Determining the aetiology of CP allows to predict the course of the disease and determine the risk of complications. Assessment I – 75%, II – 25% – moderate support, evidence level B
The course of the disease and the risk of pancreatic cancer significantly differ depending on the aetiology of CP [85, 86]. Epidemiological studies have shown that calcifications and exocrine and endocrine insufficiency occur after a shorter duration of the disease in case of alcohol aetiology compared to other causes. Alcohol cessation may reduce the rate of progression, reduce CP-related pain, and partially restore the exocrine function of the pancreas [23]. Tobacco smoking has been recognised as an independent risk factor for the development of CP [17, 87]. Patients with early onset of CP, in particular with a genetic background (< 20 years), are at a significantly higher risk of developing pancreatic cancer; however, smoking cessation may reduce the risk in this group. Patients with different genetic mutations have different clinical presentations (e.g. later development of diabetes) [85, 86].
Genetic tests should be recommended in patients with a positive family history of pancreatitis or early disease onset (< 20 years). Assessment I – 100% – strong support, evidence level C
Genetic testing is not recommended in all patients with CP. It is worth noting that the results of genetic tests do not affect the management; however, they may help the patient to better understand the nature of the disease, and may also have an impact on the family plans of the patient. Genetic studies are not recommended in patients with alcohol-induced CP, although various mutations associated with a higher risk of developing this form of the disease are known [1].

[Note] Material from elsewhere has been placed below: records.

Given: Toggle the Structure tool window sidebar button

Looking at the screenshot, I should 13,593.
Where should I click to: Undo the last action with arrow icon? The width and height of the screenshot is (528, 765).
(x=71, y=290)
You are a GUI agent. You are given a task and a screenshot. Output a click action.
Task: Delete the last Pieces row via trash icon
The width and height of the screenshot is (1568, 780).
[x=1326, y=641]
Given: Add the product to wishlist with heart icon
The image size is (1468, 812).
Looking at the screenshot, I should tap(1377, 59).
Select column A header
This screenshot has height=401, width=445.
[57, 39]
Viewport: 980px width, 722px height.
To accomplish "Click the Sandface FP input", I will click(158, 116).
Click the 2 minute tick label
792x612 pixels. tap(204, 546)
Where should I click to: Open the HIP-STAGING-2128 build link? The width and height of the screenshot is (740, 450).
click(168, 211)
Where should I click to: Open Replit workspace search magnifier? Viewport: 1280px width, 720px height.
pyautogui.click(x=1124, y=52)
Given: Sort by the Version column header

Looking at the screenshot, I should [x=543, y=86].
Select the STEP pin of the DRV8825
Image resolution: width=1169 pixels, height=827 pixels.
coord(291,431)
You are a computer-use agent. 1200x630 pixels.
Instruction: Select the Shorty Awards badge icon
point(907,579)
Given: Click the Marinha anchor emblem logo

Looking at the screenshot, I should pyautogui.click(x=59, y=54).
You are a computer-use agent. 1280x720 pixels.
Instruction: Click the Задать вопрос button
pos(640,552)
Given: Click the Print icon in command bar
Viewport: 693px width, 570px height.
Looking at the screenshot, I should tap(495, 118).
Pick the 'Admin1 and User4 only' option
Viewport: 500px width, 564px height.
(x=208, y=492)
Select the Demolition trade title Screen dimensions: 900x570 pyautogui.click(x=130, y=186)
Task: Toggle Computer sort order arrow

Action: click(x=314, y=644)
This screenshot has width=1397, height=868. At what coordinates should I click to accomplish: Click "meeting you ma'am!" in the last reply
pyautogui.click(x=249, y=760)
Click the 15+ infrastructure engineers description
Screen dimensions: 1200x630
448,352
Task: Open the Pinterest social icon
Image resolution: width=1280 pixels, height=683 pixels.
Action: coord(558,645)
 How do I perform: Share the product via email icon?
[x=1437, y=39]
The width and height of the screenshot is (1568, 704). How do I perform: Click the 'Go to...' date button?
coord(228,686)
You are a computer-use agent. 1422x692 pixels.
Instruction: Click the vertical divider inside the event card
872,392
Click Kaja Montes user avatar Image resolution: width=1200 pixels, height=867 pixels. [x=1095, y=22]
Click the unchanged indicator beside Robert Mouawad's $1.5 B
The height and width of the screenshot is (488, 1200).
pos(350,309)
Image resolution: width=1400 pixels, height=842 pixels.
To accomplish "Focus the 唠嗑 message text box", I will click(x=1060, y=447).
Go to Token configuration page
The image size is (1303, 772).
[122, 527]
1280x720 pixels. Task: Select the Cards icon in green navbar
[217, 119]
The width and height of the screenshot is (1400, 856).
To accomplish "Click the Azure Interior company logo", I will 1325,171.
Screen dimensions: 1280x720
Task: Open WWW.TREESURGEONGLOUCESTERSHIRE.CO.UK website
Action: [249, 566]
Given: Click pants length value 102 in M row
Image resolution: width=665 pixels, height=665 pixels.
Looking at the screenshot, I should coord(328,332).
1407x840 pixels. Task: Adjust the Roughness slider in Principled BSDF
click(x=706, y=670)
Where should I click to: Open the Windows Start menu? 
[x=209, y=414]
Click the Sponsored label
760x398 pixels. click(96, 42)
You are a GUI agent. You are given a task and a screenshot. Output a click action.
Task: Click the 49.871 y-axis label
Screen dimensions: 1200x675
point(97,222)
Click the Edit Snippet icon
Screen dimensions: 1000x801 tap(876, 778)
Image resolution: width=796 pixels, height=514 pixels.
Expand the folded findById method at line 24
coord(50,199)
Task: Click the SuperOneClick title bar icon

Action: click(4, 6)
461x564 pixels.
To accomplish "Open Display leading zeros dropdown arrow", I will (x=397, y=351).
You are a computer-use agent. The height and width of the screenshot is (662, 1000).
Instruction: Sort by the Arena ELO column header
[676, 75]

A patient with morphological changes typical for CP in imaging scans and coexisting typical clinical changes (diarrhoea and/or malnutrition) can be diagnosed with exocrine pancreatic insufficiency. Assessment I – 100% – strong support, evidence level B
The finding of typical morphological changes characteristic of CP with coexistence of symptoms (e.g. diarrhoea, malnutrition, flatulence, abdominal pain and dyspepsia) allows to diagnose exocrine pancreatic insufficiency and start enzyme replacement therapy. This situation does not require prior evaluation of the exocrine function of the pancreas, but only verification of clinical improvement 4–6 weeks after the start of therapy [1].